One after another, Wall Street firms are announcing job cuts in the name of AI-driven innovation. But critics argue AI is just a convenient scapegoat, and the real forces behind the layoffs lie elsewhere.
In early October, IT consulting giant Accenture said it would lay off at least 11,000 employees. Days later, Amazon announced it would cut 14,000 corporate jobs, linking the move to rising spending on artificial intelligence. The update came just a few days after IBM disclosed similar job cuts.
The pattern was unmistakable: companies were blaming automation for decisions rooted in broader business pressures.
Throughout the month, U.S. companies announced 153,074 job cuts — nearly triple the figure for the same month last year.
Challenger, Gray & Christmas reported tracking roughly 76,000 tech-sector layoffs in the first half of 2025. Challenger never directly linked those losses to AI. But rumor mills refused to slow down.
Online chatter portrayed AI as an instant “job killer,” with headlines like “AI Slaughters 80K American Jobs in 2025” flooding Reddit and X (formerly Twitter).
The reality
A closer look, however, shows AI is not the primary culprit.

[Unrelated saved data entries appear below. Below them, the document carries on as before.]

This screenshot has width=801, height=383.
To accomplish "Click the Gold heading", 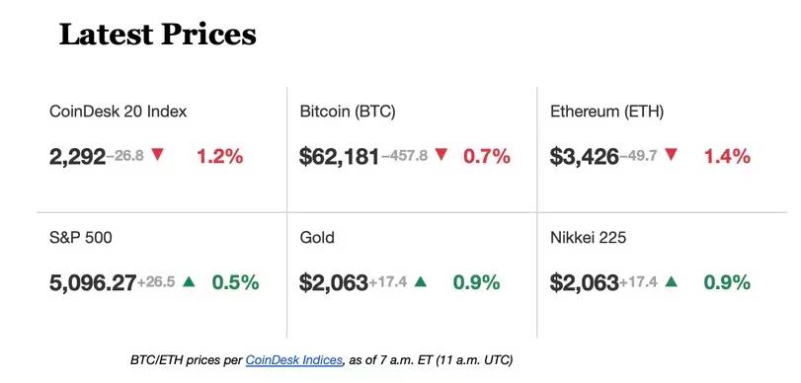I will click(317, 238).
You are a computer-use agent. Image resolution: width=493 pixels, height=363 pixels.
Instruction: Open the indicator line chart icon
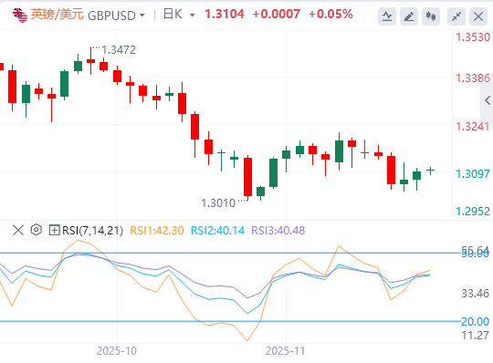click(387, 16)
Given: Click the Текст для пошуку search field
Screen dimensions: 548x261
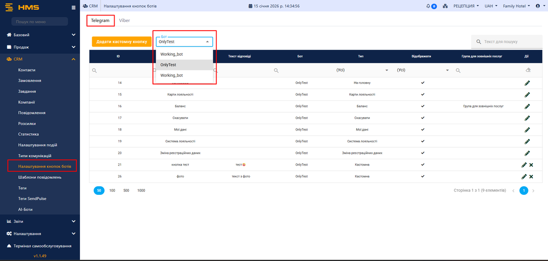Looking at the screenshot, I should point(509,42).
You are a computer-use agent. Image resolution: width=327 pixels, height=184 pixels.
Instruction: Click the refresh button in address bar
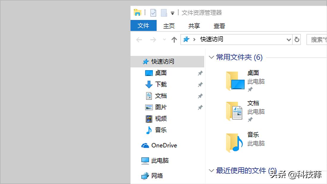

“Most of the job losses in the U.S. tech sector this year have little to do with AI and everything to do with economics,” says Eva Chan, Career Expert at Resume Genius.
Bob Hutchins, CEO of Human Voice Media, shares the same view. He argues tech firms overhired during the pandemic when money was cheap and growth looked limitless. “Then interest rates went up, funding slowed, and the math stopped working,” he said.
Chan pointed out that Challenger’s own data shows that of the 946,000 job cuts through September 2025, only about 3–4% — roughly 30,000 — were tied to automation or AI. “The rest were driven by restructuring, cost-cutting, and bankruptcies, the same forces behind most layoffs in the past decade.”

Instead of acknowledging these economic realities, major Wall Street firms leaned on AI as cover. Giselle Fuerte, Founder of Being Human With AI, argues companies are “just chasing a short-term stock bump,” pointing to a recent MIT report that found 95% of GenAI projects are failing to deliver benefits.
She notes that AI is actually generating new types of work — such as roles for AI tutors, trainers, and taggers. “Just look at a company like Mercor, which is spending $1.5 million a day on the humans-in-the-loop needed to make their AI work.”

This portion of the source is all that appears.